Re: Spark sql not pushing down timestamp range queries

Kiran Chitturi Fri, 15 Apr 2016 11:47:44 -0700

Mich,

I am curious as well on how Spark casts between different types of filters.


For example: the conversions happen implicitly for 'EqualTo' filter

scala> sqlContext.sql("SELECT * from events WHERE `registration` =
> '2015-05-28'").explain()
>
> 16/04/15 11:44:15 INFO ParseDriver: Parsing command: SELECT * from events
> WHERE `registration` = '2015-05-28'
>
> 16/04/15 11:44:15 INFO ParseDriver: Parse Completed
>
> 16/04/15 11:44:15 INFO SolrRelation: Constructed SolrQuery:
> q=*:*&rows=1000&collection=demo&fq=registration:"2015-05-28T07:00:00.000Z"
>
> == Physical Plan ==
>
> Filter (registration#17 = 1432796400000000)

- [Data rows]:
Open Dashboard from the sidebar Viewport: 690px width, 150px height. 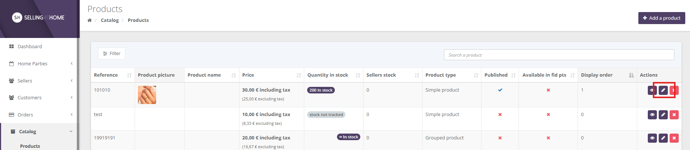30,46
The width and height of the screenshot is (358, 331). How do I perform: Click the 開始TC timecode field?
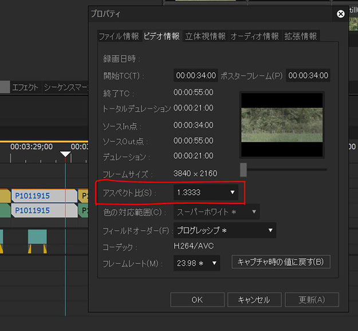tap(196, 76)
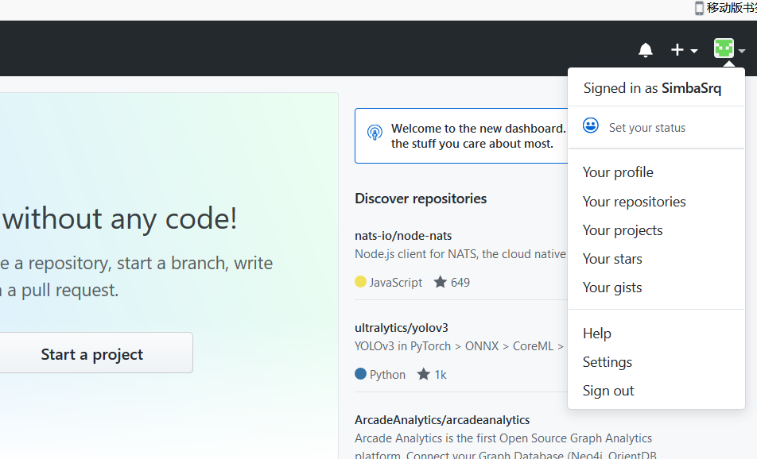Open Help from the user menu
757x459 pixels.
click(597, 334)
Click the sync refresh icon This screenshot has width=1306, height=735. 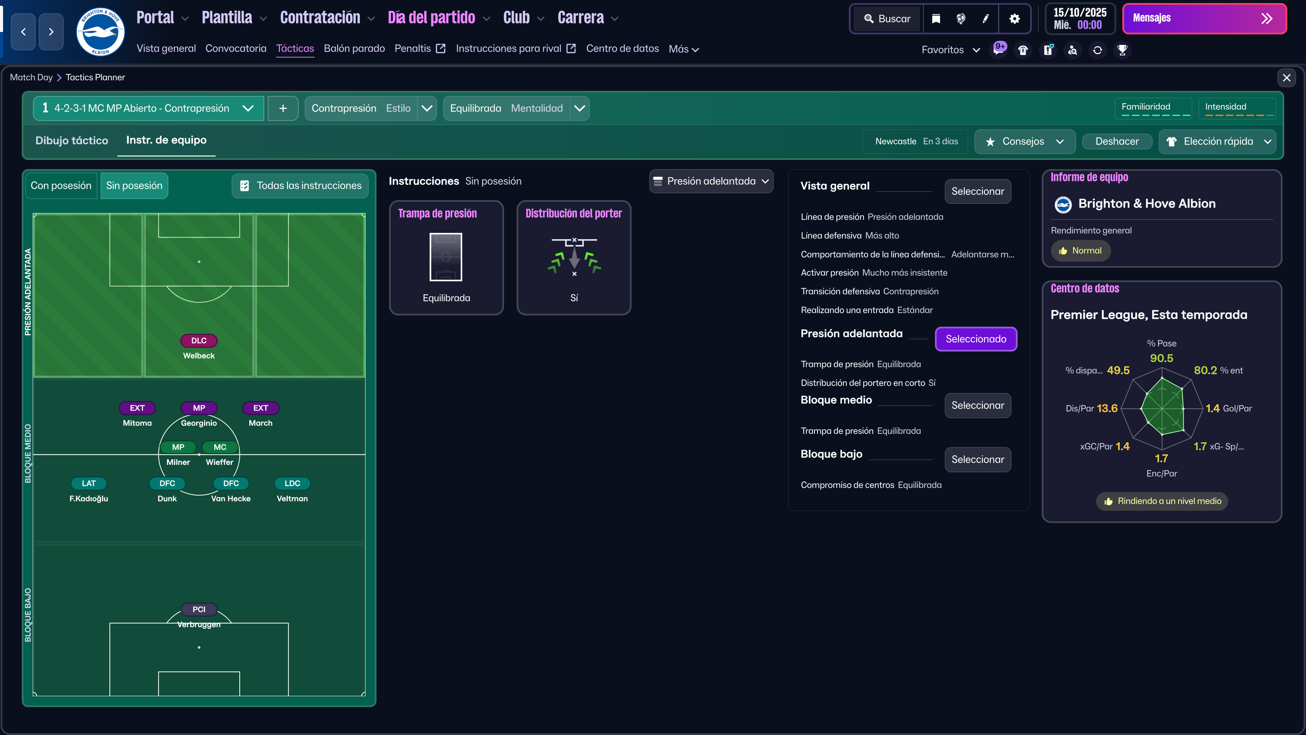coord(1097,50)
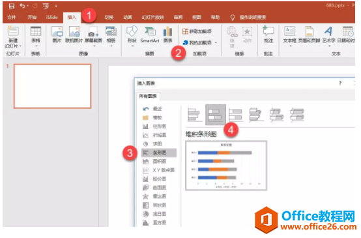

- [Tasks]:
1) Reproduce the Spark SQL forum post from "Re: Spark sql" to "types of filters.", substituting "predicates" for "filters".
2) In the Spark SQL forum post, which filter is given as an example where the conversions happen implicitly?

- [Results]:
1)
Re: Spark sql not pushing down timestamp range queries

Kiran Chitturi Fri, 15 Apr 2016 11:47:44 -0700

Mich,

I am curious as well on how Spark casts between different types of predicates.

2) The 'EqualTo' filter.